Brouwerij Malheur‘s newest release is somewhat of a departure for the brewery, although well within the range of the brewery’s innovative nature. The brewery’s history story matches that of many of Belgium’s family breweries. The De Landtsheer established a brewery near Buggenhout on family farm in last part of the 18th century. Originally the brewery was called “De Halve Maan,” no affiliation with Bruges’ famous De Halve Maan. The founder’s grandson, Emmanuel, renamed the brewery to De Zon which means “The Sun.” The brewery pays homage to this time by featuring the color orange in its logos.

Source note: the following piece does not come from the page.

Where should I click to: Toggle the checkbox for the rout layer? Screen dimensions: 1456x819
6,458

Two world wars caused the brewery to halt production and instead of restarting brewing operations, the current Emmanuel De Landtsheer decided to halt brewing entirely and focus on bottling drinks and distribution. He didn’t see a way to compete with the massive influx of pilsner beers on the market. They’re brewery simply wasn’t setup for brewing this style of beer.

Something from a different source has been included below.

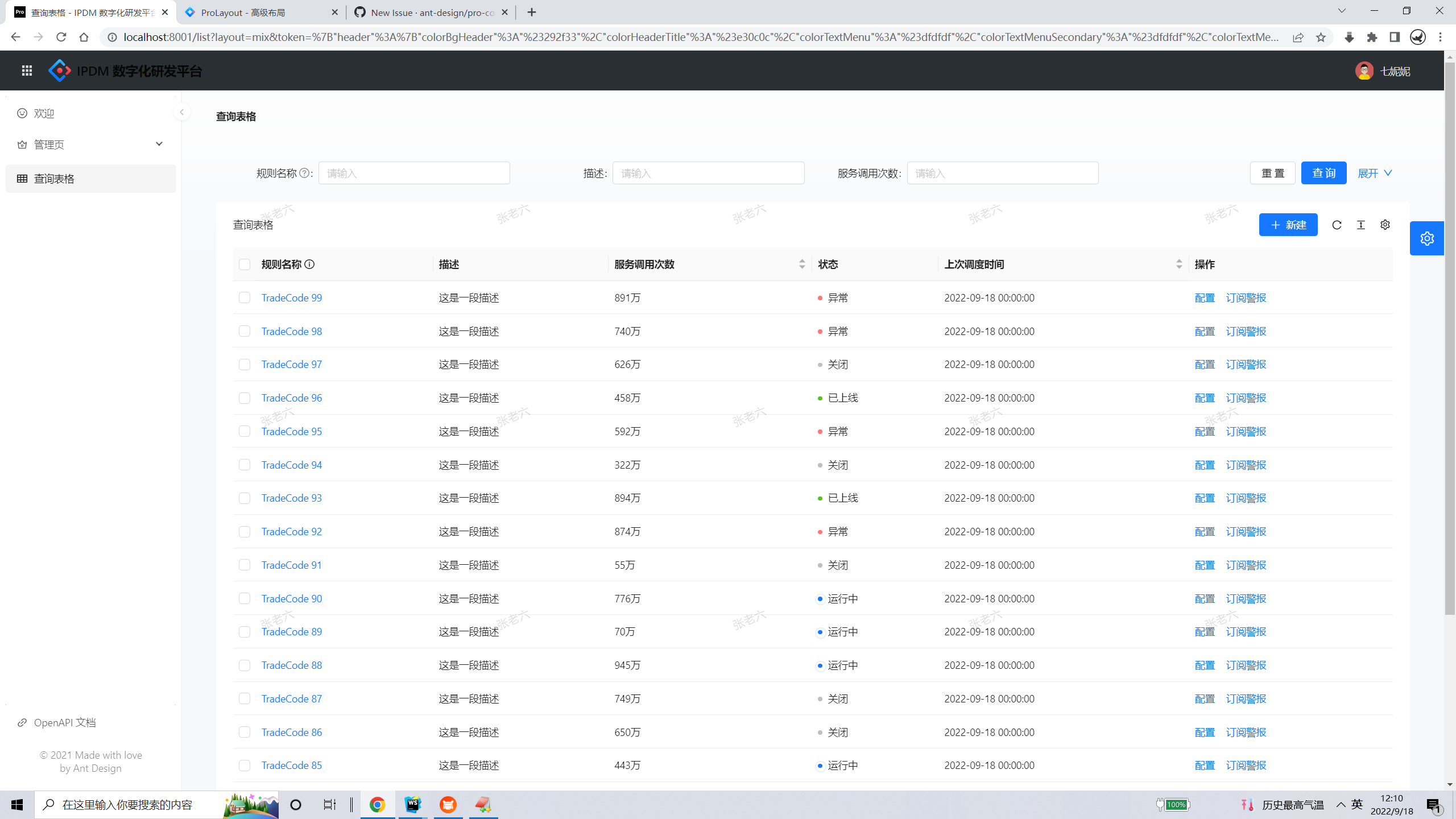Switch to the ProLayout browser tab
This screenshot has width=1456, height=819.
[243, 13]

The De Landtsheer family revived their brewing tradition in 1997 when Manu, the current head of the family, opened the newest incarnation of the brewery under the new name of “Malheur,” which translates to misfortune. The brewery chose this name more in the spirit of misfortunes one laughs about later with their friends than the serious kind.
The brewery is most famous for its creation of Champagne conditioned beers. Although fellow citizen of Buggenhout, Brouwerij Bosteels claims that they’re the ones that created this style of beer. It’s unknown who actually did, either way, we as lovers of Belgian beer are grateful for both of their creations. It’s in this vein of innovation that Malheur created Zestig.
Zestig is a hoppy blond ale. Zestig is Dutch for 60, the number of IBUs measured in the beer.
Appearance: Hazy blond, white head, great retention.
Aroma: Lemon creme, earthy notes, herbal, spicy, banana.
Taste: Spicy, banana, earthy, herbal, bitter.
Overall Impression: Zestig is crisp and zippy. The intense carbonation creates a creamy/velvety mouthfeel. The yeast combined with the hops creates a very bright character. Be careful of the alcohol, it’s well hidden and quite high!
Availability: Malheur is imported by Belukus Marketing. You can find their beers nationally in most markets at stores that carry a variety of Belgian beers.